Das war neu und interessant. Und so hasteten viele von einer Veranstaltung zur anderen, immer mit der Angst im Nacken, irgendetwas „Wichtiges“ zu verpassen. Aus dieser Hetze nach stetig neuen Reizen, Events und Abenteuern entstand sogar ein Begriff: FOMO (Fear of Missing Out), die Angst, etwas zu verpassen.
Der Stress von Arbeit und Freizeit und die Zunahme von Komplexität und Tempo des Alltags ließen viele abends nur noch überreizt, überfordert und tiefenerschöpft in die Sofakissen sinken.
Laotse sagte einmal:
„Wenn du etwas ins Gegenteil verkehren willst, dann treibe es auf die Spitze“.
So setzte irgendwann tatsächlich ein gegensätzlicher Trend ein: Übersättigt und erschöpft von „der Welt da draußen“, entwickelte sich Cocooning – und es waren die neuen technologischen Möglichkeiten, die den Boden dafür bereiteten.
Das Internet unterstützte den Rückzug an den heimischen Herd: Das Kabelfernsehen ersetzte die Kinoabende, der Pizza-Service die Restaurantbesuche, und weder zum Einkaufen noch für eine Massage brauchte man das Haus zu verlassen.

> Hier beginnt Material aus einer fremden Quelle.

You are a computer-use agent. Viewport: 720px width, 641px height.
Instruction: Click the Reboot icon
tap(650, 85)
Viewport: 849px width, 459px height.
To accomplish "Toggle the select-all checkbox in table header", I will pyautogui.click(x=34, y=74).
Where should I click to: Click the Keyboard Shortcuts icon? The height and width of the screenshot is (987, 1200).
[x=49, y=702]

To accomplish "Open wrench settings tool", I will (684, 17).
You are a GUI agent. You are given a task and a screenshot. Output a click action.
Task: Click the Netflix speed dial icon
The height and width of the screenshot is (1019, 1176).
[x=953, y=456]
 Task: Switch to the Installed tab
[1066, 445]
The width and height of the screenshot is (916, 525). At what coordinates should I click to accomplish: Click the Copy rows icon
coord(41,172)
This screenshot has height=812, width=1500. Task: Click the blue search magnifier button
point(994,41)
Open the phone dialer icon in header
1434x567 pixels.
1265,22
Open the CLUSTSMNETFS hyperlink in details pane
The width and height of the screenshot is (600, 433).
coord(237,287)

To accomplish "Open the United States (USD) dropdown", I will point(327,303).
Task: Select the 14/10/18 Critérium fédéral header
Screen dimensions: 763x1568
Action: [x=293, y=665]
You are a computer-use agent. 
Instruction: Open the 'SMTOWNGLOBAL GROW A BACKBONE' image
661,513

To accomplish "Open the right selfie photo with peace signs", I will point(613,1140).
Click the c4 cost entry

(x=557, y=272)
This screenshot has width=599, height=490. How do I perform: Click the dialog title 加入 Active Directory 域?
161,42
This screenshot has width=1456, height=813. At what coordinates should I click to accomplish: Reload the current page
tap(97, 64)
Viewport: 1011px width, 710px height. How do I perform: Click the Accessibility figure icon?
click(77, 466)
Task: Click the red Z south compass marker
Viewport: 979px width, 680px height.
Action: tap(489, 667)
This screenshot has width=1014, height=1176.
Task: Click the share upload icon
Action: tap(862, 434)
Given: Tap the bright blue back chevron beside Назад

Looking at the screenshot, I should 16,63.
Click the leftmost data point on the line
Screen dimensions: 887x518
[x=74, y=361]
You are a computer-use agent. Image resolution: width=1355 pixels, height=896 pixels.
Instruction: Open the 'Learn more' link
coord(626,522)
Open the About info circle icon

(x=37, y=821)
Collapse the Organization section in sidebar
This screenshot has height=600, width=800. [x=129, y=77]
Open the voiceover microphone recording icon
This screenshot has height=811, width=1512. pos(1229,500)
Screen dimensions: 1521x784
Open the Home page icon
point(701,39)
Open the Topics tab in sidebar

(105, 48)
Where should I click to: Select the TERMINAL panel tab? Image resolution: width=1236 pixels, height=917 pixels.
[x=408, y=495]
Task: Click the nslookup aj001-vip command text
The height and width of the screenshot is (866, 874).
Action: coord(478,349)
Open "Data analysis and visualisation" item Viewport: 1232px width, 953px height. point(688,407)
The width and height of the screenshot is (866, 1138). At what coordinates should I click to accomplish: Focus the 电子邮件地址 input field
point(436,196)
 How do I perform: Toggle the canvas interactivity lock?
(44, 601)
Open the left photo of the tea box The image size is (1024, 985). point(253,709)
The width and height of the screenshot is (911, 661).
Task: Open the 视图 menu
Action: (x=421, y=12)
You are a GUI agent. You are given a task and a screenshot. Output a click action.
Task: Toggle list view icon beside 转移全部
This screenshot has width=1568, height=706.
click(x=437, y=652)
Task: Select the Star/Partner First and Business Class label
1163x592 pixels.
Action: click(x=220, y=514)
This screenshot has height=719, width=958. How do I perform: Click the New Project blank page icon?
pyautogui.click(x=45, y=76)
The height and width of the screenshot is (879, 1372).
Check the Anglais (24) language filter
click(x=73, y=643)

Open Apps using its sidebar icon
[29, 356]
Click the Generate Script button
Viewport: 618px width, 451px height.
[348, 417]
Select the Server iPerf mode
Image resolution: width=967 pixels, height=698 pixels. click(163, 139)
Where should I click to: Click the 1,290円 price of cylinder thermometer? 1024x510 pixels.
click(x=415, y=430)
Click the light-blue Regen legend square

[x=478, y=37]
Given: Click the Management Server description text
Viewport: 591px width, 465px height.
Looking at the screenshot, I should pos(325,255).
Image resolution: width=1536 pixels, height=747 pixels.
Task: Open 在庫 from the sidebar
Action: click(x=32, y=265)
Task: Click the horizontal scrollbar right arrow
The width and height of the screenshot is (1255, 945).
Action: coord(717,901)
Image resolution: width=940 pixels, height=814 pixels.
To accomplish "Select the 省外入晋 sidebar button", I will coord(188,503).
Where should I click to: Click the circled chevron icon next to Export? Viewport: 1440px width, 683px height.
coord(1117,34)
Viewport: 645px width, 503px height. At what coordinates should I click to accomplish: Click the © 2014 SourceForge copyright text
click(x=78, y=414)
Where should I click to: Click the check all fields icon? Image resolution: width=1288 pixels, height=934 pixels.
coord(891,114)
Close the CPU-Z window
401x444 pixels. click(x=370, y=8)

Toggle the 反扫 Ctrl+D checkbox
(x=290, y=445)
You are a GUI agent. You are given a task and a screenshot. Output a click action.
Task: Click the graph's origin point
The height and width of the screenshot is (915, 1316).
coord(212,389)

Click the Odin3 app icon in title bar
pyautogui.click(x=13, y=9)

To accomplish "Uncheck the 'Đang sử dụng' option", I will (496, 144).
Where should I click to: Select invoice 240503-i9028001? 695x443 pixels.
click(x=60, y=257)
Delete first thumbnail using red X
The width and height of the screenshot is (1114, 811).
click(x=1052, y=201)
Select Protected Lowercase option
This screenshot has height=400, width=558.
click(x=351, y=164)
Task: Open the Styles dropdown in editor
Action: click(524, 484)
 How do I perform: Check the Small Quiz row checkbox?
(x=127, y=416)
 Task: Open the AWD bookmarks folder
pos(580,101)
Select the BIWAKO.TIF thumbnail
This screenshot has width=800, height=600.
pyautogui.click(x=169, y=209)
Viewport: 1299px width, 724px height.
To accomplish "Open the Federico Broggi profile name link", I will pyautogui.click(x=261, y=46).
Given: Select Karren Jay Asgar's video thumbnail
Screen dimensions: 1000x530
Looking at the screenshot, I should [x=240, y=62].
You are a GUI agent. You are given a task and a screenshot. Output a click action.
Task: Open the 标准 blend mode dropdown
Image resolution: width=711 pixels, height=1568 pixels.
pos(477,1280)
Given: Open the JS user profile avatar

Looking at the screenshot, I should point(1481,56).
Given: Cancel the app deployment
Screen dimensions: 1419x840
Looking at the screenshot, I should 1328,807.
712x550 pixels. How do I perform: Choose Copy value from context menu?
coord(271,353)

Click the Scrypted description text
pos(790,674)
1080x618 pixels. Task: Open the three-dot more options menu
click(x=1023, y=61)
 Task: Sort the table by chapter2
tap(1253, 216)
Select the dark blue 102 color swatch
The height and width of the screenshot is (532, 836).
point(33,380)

Um jemanden zu daten übrigens auch nicht: Selbst für die Partnersuche schossen Online-Angebote wie Pilze aus dem Boden.
My home is my castle
Cocooning ist aus dem Bedürfnis nach einer sicheren, überschaubaren Welt entstanden. Was sicher und überschaubar sein soll, muss zwangsweise klein sein, um beherrschbar zu sein. Was eignet sich da besser als der Rückzug in die eigenen vier Wände? „My Home is my Castle“.
Einen bedeutenden Einfluss auf Cocooning hatte sicherlich die skandinavische Lebensart Hygge. Unter Hygge wird in skandinavischen Ländern allerdings keine Weltflucht in die Isolation verstanden.
Hygge: Gemütlichkeit mit anderen
Im Gegenteil. Durch die häusliche hyggelige Atmosphäre soll eine Art Lagerfeuer-Romantik mit Wir-Gefühl entstehen. Man trifft sich mit anderen, um gemeinsam zu kochen, zu spielen, zu meditieren, einen Film anzuschauen oder einfach nur zusammenzusein.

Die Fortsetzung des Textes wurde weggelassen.